それはお互いの性格的な相性によってそうなる場合もあるでしょうし、また依頼主の性格や人間性の問題から何をやっても批判されることにつながるからそうなる場合もあるでしょう。いずれにしても、こちらサイドの「誠意」が一切相手に伝わらない、という点では一緒で、こういうケースではもう一日でも早く関与契約を解消するしか解決法はないと思われます。

そう、こうやって色々とこちらの誠意が仕事を依頼してくださる相手に伝わらないケースを書き連ねてきましたが、結局のところ、誠意って無制限なものでも、オールマイティなものでもなくて、こちらの誠意が相手に伝わる「範囲」って明らかに存在していると思うのです。その「範囲」を超えて一生懸命こちらが誠意を見せたって、相手に伝わる可能性は著しく低いですし、逆に言えばこちらの誠意が最も相手に伝わるケースは、相手に誠意が伝わる「範囲」に限られる、とも言えるのです。

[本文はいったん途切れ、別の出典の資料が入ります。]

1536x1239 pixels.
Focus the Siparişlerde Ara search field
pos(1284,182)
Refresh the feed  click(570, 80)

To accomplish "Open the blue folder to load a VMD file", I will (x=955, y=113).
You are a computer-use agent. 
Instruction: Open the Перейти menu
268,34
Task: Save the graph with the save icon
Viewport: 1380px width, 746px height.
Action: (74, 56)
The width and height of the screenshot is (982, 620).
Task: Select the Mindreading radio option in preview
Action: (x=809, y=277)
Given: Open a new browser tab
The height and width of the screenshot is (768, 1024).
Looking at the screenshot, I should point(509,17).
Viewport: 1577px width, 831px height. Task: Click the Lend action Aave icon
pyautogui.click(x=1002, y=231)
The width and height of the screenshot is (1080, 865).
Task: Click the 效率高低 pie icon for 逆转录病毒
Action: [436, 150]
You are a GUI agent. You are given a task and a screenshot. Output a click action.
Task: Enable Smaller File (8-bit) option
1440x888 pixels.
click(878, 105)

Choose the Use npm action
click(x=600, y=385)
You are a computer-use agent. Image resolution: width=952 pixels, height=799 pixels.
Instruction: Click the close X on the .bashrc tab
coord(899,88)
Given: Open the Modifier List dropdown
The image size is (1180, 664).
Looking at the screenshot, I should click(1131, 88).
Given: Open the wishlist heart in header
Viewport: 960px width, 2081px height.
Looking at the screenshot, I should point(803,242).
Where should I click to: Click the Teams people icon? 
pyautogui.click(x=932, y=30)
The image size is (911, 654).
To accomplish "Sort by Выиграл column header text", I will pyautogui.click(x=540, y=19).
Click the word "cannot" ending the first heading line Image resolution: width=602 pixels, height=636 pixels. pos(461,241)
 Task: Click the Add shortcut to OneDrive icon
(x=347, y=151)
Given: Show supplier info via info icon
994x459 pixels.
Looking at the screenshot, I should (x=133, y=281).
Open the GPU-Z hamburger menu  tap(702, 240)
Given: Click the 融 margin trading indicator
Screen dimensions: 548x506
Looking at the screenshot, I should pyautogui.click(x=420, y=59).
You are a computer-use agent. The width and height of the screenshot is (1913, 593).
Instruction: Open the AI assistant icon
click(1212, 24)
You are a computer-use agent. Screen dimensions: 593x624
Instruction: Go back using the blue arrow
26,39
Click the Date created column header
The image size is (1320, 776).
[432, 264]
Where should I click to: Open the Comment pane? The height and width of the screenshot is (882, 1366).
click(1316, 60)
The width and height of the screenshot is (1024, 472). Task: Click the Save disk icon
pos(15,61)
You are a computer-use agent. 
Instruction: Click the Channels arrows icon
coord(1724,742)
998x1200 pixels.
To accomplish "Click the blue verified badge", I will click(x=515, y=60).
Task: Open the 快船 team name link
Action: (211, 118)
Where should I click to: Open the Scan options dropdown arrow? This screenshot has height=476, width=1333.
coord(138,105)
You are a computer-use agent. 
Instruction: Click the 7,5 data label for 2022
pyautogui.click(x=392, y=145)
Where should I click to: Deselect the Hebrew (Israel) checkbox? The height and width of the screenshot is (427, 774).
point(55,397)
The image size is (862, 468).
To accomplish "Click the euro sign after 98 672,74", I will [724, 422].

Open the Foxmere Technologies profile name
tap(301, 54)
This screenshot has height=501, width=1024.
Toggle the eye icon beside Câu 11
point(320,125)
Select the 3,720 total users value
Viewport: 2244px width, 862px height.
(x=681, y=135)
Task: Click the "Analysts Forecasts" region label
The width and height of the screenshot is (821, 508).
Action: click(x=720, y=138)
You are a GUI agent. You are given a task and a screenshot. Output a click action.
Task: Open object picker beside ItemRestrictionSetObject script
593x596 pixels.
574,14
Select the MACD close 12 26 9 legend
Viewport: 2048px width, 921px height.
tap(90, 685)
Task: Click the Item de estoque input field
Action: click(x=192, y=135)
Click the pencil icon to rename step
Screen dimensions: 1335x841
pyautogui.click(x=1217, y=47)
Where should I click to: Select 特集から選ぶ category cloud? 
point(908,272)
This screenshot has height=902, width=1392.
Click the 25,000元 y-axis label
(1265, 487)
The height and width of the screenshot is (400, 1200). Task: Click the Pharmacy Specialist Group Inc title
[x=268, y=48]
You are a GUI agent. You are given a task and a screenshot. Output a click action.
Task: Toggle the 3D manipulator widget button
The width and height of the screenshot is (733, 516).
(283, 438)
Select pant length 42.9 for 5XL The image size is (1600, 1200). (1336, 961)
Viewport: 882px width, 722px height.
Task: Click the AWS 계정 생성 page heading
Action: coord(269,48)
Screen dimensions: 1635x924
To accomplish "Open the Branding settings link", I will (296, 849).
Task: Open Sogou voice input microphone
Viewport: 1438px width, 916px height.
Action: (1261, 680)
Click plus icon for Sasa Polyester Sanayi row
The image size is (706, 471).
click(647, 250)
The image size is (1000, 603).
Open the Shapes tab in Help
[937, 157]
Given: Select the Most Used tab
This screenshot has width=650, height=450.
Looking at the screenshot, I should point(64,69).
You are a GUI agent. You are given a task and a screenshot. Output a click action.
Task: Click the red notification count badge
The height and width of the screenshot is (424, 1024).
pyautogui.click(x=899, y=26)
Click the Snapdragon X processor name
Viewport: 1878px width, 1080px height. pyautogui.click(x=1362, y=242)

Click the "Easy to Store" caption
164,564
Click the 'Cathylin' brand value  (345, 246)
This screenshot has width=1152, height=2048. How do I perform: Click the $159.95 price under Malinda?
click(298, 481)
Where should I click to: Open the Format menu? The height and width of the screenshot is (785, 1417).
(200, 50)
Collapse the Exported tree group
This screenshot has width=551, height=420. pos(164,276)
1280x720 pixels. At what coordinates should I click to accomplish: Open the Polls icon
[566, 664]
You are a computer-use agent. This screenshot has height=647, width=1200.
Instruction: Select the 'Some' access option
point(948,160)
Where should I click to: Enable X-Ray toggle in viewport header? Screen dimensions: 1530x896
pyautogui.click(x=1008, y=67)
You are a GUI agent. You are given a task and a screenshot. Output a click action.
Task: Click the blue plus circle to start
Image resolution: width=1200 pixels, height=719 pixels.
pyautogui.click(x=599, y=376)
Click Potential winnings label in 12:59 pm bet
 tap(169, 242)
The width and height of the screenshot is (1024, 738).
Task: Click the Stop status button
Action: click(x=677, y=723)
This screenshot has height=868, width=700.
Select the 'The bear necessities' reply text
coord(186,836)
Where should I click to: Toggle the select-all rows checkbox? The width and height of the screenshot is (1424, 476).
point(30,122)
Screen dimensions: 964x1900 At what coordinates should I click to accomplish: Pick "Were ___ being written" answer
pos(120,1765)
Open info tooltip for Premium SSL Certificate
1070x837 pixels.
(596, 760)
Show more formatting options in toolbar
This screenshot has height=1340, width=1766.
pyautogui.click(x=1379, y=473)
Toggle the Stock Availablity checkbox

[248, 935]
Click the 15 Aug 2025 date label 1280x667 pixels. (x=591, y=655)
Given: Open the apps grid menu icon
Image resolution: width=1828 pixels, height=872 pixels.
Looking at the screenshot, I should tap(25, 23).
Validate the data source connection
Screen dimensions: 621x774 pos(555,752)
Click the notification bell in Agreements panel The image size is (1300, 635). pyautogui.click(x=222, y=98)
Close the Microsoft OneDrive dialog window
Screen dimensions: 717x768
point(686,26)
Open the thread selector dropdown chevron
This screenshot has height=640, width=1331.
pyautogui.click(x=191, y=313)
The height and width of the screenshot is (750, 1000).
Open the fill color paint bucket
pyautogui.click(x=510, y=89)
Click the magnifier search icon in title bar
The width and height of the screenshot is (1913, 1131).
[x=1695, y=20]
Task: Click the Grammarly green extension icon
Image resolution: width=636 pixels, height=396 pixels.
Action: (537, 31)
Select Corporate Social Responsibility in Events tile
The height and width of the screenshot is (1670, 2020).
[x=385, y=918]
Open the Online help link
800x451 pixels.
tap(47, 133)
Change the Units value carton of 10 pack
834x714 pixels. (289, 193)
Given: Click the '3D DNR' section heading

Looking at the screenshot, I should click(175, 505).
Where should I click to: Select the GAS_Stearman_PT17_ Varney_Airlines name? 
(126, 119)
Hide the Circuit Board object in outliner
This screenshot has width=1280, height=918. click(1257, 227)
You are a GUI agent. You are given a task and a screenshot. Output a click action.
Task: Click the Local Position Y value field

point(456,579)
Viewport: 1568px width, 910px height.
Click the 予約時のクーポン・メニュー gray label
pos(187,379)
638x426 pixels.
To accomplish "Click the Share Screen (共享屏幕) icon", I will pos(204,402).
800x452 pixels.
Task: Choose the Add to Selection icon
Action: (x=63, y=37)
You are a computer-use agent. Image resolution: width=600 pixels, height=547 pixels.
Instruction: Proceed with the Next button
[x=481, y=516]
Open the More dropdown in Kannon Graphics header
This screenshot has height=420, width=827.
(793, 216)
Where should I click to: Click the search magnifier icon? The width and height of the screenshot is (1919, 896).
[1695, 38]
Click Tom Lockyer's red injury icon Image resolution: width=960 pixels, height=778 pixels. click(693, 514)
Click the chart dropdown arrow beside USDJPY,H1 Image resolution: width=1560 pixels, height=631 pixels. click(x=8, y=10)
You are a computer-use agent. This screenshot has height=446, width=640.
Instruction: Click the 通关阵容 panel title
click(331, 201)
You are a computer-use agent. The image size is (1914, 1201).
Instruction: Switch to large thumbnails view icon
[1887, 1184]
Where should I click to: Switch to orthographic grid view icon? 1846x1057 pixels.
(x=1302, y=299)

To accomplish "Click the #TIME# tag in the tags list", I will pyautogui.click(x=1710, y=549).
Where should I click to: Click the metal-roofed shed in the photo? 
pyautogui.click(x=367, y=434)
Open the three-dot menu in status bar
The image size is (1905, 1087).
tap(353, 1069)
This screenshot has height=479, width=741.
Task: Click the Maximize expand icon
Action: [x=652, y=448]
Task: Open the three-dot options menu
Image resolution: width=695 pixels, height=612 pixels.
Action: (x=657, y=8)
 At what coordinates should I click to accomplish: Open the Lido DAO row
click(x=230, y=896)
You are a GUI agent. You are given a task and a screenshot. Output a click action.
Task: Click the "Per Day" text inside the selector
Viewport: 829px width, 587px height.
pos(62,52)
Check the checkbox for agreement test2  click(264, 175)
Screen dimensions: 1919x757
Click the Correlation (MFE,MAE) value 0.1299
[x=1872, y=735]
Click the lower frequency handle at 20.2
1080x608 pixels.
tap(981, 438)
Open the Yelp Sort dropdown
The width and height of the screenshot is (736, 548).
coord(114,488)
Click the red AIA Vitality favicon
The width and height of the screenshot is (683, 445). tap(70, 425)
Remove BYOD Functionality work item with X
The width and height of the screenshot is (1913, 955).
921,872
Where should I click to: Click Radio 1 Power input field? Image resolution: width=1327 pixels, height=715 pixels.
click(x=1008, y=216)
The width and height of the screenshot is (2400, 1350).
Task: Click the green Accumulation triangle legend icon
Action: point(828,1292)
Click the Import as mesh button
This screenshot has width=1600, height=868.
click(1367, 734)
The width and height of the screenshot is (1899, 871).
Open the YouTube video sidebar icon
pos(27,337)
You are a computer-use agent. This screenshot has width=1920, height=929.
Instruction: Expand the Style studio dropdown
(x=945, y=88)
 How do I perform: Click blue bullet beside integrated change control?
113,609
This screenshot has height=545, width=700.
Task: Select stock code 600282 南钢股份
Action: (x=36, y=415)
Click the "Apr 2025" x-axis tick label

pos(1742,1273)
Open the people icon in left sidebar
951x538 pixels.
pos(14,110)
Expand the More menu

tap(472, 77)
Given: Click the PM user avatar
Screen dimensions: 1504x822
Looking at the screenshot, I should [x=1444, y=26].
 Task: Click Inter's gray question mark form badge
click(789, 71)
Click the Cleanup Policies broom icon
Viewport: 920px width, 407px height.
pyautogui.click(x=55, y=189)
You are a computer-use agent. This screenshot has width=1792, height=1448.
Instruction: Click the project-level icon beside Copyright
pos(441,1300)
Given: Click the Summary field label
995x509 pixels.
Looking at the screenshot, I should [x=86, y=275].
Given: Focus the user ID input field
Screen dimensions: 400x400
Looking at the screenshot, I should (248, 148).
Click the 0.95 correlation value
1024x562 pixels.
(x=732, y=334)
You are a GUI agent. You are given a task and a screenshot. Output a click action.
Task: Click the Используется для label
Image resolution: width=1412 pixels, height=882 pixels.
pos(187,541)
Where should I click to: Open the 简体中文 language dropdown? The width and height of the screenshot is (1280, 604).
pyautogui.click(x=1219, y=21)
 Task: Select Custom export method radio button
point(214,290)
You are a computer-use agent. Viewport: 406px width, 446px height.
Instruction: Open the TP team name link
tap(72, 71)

報酬を頂いて仕事をしている以上、私達も自分たちの「誠意」が最大限に依頼主に伝わることを常に意識しながら仕事をおこなうということが大切なのではないか、と最近は思うことが多いですね。こちらが空回りしてもいけないし、こちらがやらなすぎることも同じくらいダメです。

「誠意の範囲」をいつでも考えながら仕事をすることはとても大切なんじゃないかと考えますね。